Records from a data source:
::::::

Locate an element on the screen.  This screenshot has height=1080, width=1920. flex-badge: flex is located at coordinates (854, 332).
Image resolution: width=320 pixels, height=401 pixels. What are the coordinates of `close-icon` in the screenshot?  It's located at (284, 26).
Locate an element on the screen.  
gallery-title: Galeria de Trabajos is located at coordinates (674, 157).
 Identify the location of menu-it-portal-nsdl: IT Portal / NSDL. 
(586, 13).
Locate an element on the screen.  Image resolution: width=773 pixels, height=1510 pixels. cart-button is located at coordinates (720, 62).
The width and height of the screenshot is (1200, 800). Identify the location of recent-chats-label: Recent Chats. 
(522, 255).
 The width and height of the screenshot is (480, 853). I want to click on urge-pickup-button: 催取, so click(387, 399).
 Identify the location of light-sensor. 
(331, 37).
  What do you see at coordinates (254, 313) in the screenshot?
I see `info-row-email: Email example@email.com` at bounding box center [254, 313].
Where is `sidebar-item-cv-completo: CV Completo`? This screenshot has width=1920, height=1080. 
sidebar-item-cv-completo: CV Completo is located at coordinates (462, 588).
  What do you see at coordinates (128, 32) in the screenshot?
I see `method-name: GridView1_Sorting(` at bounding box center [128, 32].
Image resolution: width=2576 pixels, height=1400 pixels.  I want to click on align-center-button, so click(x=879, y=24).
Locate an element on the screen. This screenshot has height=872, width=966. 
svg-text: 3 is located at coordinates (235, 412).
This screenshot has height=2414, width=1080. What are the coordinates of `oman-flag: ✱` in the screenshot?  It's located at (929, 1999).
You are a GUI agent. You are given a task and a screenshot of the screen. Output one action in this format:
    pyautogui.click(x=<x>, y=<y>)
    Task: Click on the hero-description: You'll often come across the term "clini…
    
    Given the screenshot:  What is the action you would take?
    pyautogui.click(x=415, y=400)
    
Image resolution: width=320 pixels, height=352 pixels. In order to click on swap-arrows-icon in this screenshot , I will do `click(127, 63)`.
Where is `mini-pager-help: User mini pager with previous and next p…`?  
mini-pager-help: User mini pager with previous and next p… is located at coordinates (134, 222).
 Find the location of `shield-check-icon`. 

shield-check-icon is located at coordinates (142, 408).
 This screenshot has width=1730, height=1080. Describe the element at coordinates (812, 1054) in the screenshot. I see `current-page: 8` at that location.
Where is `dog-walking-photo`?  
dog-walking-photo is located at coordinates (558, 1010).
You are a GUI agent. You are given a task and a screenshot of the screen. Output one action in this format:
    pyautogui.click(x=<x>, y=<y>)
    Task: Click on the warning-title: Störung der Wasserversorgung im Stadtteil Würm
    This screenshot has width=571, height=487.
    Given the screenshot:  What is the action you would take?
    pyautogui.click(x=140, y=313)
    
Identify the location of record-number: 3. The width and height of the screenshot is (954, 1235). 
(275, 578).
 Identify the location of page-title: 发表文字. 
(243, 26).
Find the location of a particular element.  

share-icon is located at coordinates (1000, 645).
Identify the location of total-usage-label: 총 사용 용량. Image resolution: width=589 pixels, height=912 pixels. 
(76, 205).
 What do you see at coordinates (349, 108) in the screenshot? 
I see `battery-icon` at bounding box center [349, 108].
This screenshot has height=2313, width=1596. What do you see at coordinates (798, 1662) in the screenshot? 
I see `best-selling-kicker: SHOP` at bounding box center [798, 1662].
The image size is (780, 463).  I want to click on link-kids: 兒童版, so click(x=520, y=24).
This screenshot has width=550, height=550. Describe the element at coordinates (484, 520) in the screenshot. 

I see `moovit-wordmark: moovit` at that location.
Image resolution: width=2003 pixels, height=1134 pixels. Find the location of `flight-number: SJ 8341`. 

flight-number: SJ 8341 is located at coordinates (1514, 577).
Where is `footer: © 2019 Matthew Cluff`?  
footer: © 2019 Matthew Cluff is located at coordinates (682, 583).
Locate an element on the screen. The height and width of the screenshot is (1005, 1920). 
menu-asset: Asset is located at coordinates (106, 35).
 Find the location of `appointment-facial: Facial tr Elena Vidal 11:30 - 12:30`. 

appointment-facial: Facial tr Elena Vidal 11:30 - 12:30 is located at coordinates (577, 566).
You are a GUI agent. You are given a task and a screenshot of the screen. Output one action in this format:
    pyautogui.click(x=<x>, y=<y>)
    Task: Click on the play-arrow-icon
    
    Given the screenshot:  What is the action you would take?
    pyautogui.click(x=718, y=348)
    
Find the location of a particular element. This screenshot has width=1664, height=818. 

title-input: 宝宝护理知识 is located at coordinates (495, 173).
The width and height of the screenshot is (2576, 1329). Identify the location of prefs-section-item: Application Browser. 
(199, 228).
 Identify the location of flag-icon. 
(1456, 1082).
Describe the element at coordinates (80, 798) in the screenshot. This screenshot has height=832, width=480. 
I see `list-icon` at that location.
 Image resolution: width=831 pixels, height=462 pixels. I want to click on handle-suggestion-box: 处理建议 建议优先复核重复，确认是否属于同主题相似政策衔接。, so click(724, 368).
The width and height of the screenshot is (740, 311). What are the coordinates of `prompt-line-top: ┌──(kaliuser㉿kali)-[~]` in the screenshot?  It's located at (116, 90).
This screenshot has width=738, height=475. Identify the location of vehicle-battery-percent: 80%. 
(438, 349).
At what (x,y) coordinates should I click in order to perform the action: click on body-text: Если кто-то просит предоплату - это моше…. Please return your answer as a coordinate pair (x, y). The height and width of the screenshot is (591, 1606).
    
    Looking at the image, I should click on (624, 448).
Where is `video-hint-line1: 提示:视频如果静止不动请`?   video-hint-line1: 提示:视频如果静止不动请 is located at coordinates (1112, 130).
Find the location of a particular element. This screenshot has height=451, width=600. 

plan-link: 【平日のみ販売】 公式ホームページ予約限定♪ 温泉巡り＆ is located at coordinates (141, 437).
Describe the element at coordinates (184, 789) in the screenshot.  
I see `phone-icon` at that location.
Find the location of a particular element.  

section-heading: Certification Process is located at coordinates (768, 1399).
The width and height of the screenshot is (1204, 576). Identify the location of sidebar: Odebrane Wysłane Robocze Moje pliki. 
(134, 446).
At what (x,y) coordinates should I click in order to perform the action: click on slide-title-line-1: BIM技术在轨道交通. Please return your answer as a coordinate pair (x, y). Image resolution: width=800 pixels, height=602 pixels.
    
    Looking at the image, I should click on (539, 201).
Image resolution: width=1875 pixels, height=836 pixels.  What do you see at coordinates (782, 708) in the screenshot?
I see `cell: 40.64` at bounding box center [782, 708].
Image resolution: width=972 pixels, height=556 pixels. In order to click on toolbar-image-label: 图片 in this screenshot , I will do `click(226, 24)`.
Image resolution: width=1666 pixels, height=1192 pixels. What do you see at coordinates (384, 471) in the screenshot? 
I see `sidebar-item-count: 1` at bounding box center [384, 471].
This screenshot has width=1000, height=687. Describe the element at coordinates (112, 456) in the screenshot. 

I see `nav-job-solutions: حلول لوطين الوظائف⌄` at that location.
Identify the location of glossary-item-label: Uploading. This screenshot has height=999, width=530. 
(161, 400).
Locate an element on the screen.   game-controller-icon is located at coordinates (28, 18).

::::::

Activity: Could you duplicate every one of the records above, line for line and without any changes?

Response area:
Locate an element on the screen.  This screenshot has height=1080, width=1920. flex-badge: flex is located at coordinates (854, 332).
Image resolution: width=320 pixels, height=401 pixels. What are the coordinates of `close-icon` in the screenshot?  It's located at (284, 26).
Locate an element on the screen.  
gallery-title: Galeria de Trabajos is located at coordinates (674, 157).
 Identify the location of menu-it-portal-nsdl: IT Portal / NSDL. 
(586, 13).
Locate an element on the screen.  Image resolution: width=773 pixels, height=1510 pixels. cart-button is located at coordinates (720, 62).
The width and height of the screenshot is (1200, 800). Identify the location of recent-chats-label: Recent Chats. 
(522, 255).
 The width and height of the screenshot is (480, 853). I want to click on urge-pickup-button: 催取, so click(387, 399).
 Identify the location of light-sensor. 
(331, 37).
  What do you see at coordinates (254, 313) in the screenshot?
I see `info-row-email: Email example@email.com` at bounding box center [254, 313].
Where is `sidebar-item-cv-completo: CV Completo`? This screenshot has width=1920, height=1080. 
sidebar-item-cv-completo: CV Completo is located at coordinates (462, 588).
  What do you see at coordinates (128, 32) in the screenshot?
I see `method-name: GridView1_Sorting(` at bounding box center [128, 32].
Image resolution: width=2576 pixels, height=1400 pixels.  I want to click on align-center-button, so click(x=879, y=24).
Locate an element on the screen. This screenshot has height=872, width=966. 
svg-text: 3 is located at coordinates (235, 412).
This screenshot has height=2414, width=1080. What are the coordinates of `oman-flag: ✱` in the screenshot?  It's located at (929, 1999).
You are a GUI agent. You are given a task and a screenshot of the screen. Output one action in this format:
    pyautogui.click(x=<x>, y=<y>)
    Task: Click on the hero-description: You'll often come across the term "clini…
    
    Given the screenshot:  What is the action you would take?
    pyautogui.click(x=415, y=400)
    
Image resolution: width=320 pixels, height=352 pixels. In order to click on swap-arrows-icon in this screenshot , I will do `click(127, 63)`.
Where is `mini-pager-help: User mini pager with previous and next p…`?  
mini-pager-help: User mini pager with previous and next p… is located at coordinates (134, 222).
 Find the location of `shield-check-icon`. 

shield-check-icon is located at coordinates (142, 408).
 This screenshot has width=1730, height=1080. Describe the element at coordinates (812, 1054) in the screenshot. I see `current-page: 8` at that location.
Where is `dog-walking-photo`?  
dog-walking-photo is located at coordinates (558, 1010).
You are a GUI agent. You are given a task and a screenshot of the screen. Output one action in this format:
    pyautogui.click(x=<x>, y=<y>)
    Task: Click on the warning-title: Störung der Wasserversorgung im Stadtteil Würm
    This screenshot has width=571, height=487.
    Given the screenshot:  What is the action you would take?
    pyautogui.click(x=140, y=313)
    
Identify the location of record-number: 3. The width and height of the screenshot is (954, 1235). 
(275, 578).
 Identify the location of page-title: 发表文字. 
(243, 26).
Find the location of a particular element.  

share-icon is located at coordinates (1000, 645).
Identify the location of total-usage-label: 총 사용 용량. Image resolution: width=589 pixels, height=912 pixels. 
(76, 205).
 What do you see at coordinates (349, 108) in the screenshot? 
I see `battery-icon` at bounding box center [349, 108].
This screenshot has height=2313, width=1596. What do you see at coordinates (798, 1662) in the screenshot? 
I see `best-selling-kicker: SHOP` at bounding box center [798, 1662].
The image size is (780, 463).  I want to click on link-kids: 兒童版, so click(x=520, y=24).
This screenshot has width=550, height=550. Describe the element at coordinates (484, 520) in the screenshot. 

I see `moovit-wordmark: moovit` at that location.
Image resolution: width=2003 pixels, height=1134 pixels. Find the location of `flight-number: SJ 8341`. 

flight-number: SJ 8341 is located at coordinates (1514, 577).
Where is `footer: © 2019 Matthew Cluff`?  
footer: © 2019 Matthew Cluff is located at coordinates (682, 583).
Locate an element on the screen. The height and width of the screenshot is (1005, 1920). 
menu-asset: Asset is located at coordinates (106, 35).
 Find the location of `appointment-facial: Facial tr Elena Vidal 11:30 - 12:30`. 

appointment-facial: Facial tr Elena Vidal 11:30 - 12:30 is located at coordinates (577, 566).
You are a GUI agent. You are given a task and a screenshot of the screen. Output one action in this format:
    pyautogui.click(x=<x>, y=<y>)
    Task: Click on the play-arrow-icon
    
    Given the screenshot:  What is the action you would take?
    pyautogui.click(x=718, y=348)
    
Find the location of a particular element. This screenshot has width=1664, height=818. 

title-input: 宝宝护理知识 is located at coordinates (495, 173).
The width and height of the screenshot is (2576, 1329). Identify the location of prefs-section-item: Application Browser. 
(199, 228).
 Identify the location of flag-icon. 
(1456, 1082).
Describe the element at coordinates (80, 798) in the screenshot. This screenshot has height=832, width=480. 
I see `list-icon` at that location.
 Image resolution: width=831 pixels, height=462 pixels. I want to click on handle-suggestion-box: 处理建议 建议优先复核重复，确认是否属于同主题相似政策衔接。, so click(724, 368).
The width and height of the screenshot is (740, 311). What are the coordinates of `prompt-line-top: ┌──(kaliuser㉿kali)-[~]` in the screenshot?  It's located at (116, 90).
This screenshot has width=738, height=475. Identify the location of vehicle-battery-percent: 80%. 
(438, 349).
At what (x,y) coordinates should I click in order to perform the action: click on body-text: Если кто-то просит предоплату - это моше…. Please return your answer as a coordinate pair (x, y). The height and width of the screenshot is (591, 1606).
    
    Looking at the image, I should click on (624, 448).
Where is `video-hint-line1: 提示:视频如果静止不动请`?   video-hint-line1: 提示:视频如果静止不动请 is located at coordinates (1112, 130).
Find the location of a particular element. This screenshot has height=451, width=600. 

plan-link: 【平日のみ販売】 公式ホームページ予約限定♪ 温泉巡り＆ is located at coordinates (141, 437).
Describe the element at coordinates (184, 789) in the screenshot.  
I see `phone-icon` at that location.
Find the location of a particular element.  

section-heading: Certification Process is located at coordinates (768, 1399).
The width and height of the screenshot is (1204, 576). Identify the location of sidebar: Odebrane Wysłane Robocze Moje pliki. 
(134, 446).
At what (x,y) coordinates should I click in order to perform the action: click on slide-title-line-1: BIM技术在轨道交通. Please return your answer as a coordinate pair (x, y). Image resolution: width=800 pixels, height=602 pixels.
    
    Looking at the image, I should click on (539, 201).
Image resolution: width=1875 pixels, height=836 pixels.  What do you see at coordinates (782, 708) in the screenshot?
I see `cell: 40.64` at bounding box center [782, 708].
Image resolution: width=972 pixels, height=556 pixels. In order to click on toolbar-image-label: 图片 in this screenshot , I will do `click(226, 24)`.
Image resolution: width=1666 pixels, height=1192 pixels. What do you see at coordinates (384, 471) in the screenshot? 
I see `sidebar-item-count: 1` at bounding box center [384, 471].
This screenshot has width=1000, height=687. Describe the element at coordinates (112, 456) in the screenshot. 

I see `nav-job-solutions: حلول لوطين الوظائف⌄` at that location.
Identify the location of glossary-item-label: Uploading. This screenshot has height=999, width=530. 
(161, 400).
Locate an element on the screen.   game-controller-icon is located at coordinates (28, 18).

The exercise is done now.